Of course the JCVI is constrained by economic parameters that are ultimately set by the Treasury. If they recommended the introduction of the vaccine, it would mean that some other treatment – perhaps for asthma, diabetes or heart failure – would be rationed.

But given that the drug company Novartis has not yet set a price for its vaccine (trade name Bexsero), how is it possible for the JCVI to conclude that it is uneconomic?

My understanding is that the committee looked at mathematical modelling to work out how much disease the vaccine might prevent and then balanced that against the likely cost of the vaccine and its implementation.

MenB cases fluctuate from decade to decade. We are currently in a trough – there were just over 600 laboratory-confirmed reports in England and Wales last year, compared with nearly 1,700 in 2000.

I am told that even assuming a huge peak of cases and a very low-priced vaccine, the jab did not meet the criteria for NHS cost-effectiveness.

Part of the problem is that the disease is sufficiently rare to make it impossible fully to assess the vaccine’s effectiveness.

I followed one of the early trials in Oxfordshire in 2006 involving 150 babies, including Carys. Her mother Karla told me at the time: “Meningitis is the only illness apart from cancer that scares me.

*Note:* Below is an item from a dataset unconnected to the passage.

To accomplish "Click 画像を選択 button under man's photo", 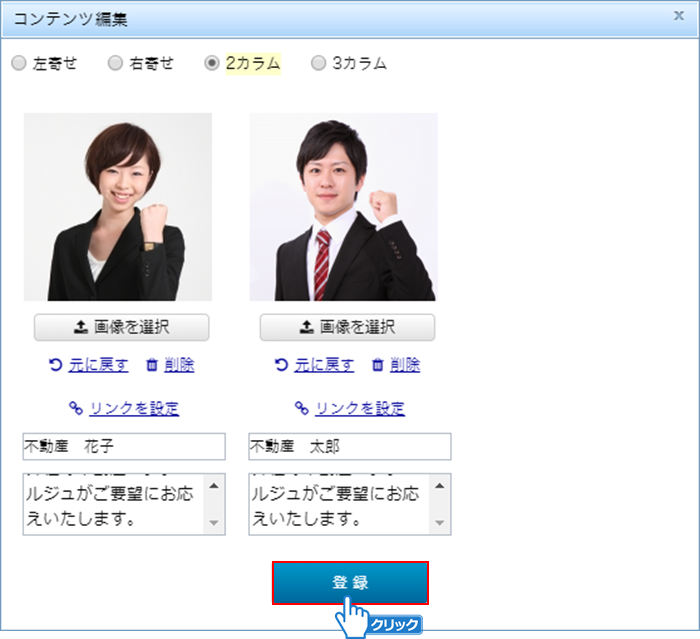I will click(x=347, y=327).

It would just put my mind at rest that there is a vaccine which can provide protection against it.”

That trial showed the jab was safe and induced a strong antibody response to the meningitis bug. But the disease is sufficiently rare that it could not show how many cases it would prevent nationwide. The only way to find that out is by immunising hundreds of thousands of children.


Furthermore, the vaccine protects against about seven in 10 variants of the MenB bug so it will not completely eradicate the infection.

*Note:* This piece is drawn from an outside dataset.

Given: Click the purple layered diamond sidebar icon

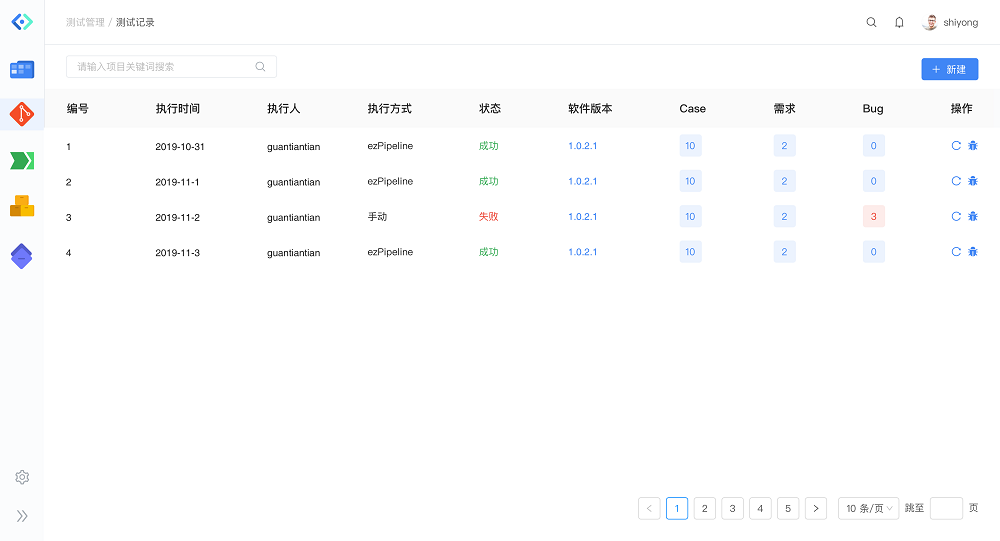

The other unknown is whether the vaccine will prevent healthy immunised children from spreading the bug to those who have not been vaccinated. That would be a huge benefit.

The vaccine can’t be introduced until we know whether it will prevent most cases of MenB. But we won’t know that unless the vaccine is introduced.

For Novartis and the researchers who have spent 20 years working on the vaccine, it is a depressing Catch-22 situation. Families affected by meningitis will regard it as a scandal that cost restrictions mean a vaccine-preventable illness will be allowed to go on killing and maiming children.

The JCVI is reluctant to give interviews on this. Little wonder given the flak it is likely to receive from charities, parents and paediatricians.

The director of immunisation at the Department of Health, Prof David Salisbury, did put his head above the parapet.

He said: “This is a very difficult situation where we have a new vaccine against meningitis B but we lack important evidence. We need to know how well it will protect, how long it will protect and if it will stop the bacteria from spreading from person to person.

“We need to work with the scientific community and the manufacturer to find ways to resolve these uncertainties so that we can come to a clear answer.”

But at present it is hard to see how those uncertainties can be resolved until a European country introduces the jab.

Britain was the first country in the world to introduce a vaccine against meningitis C in 1999 and it has led to a huge drop in cases.

That was seen as a bold step in protecting public health. But at present it looks unlikely that the NHS will repeat that with the MenB vaccine.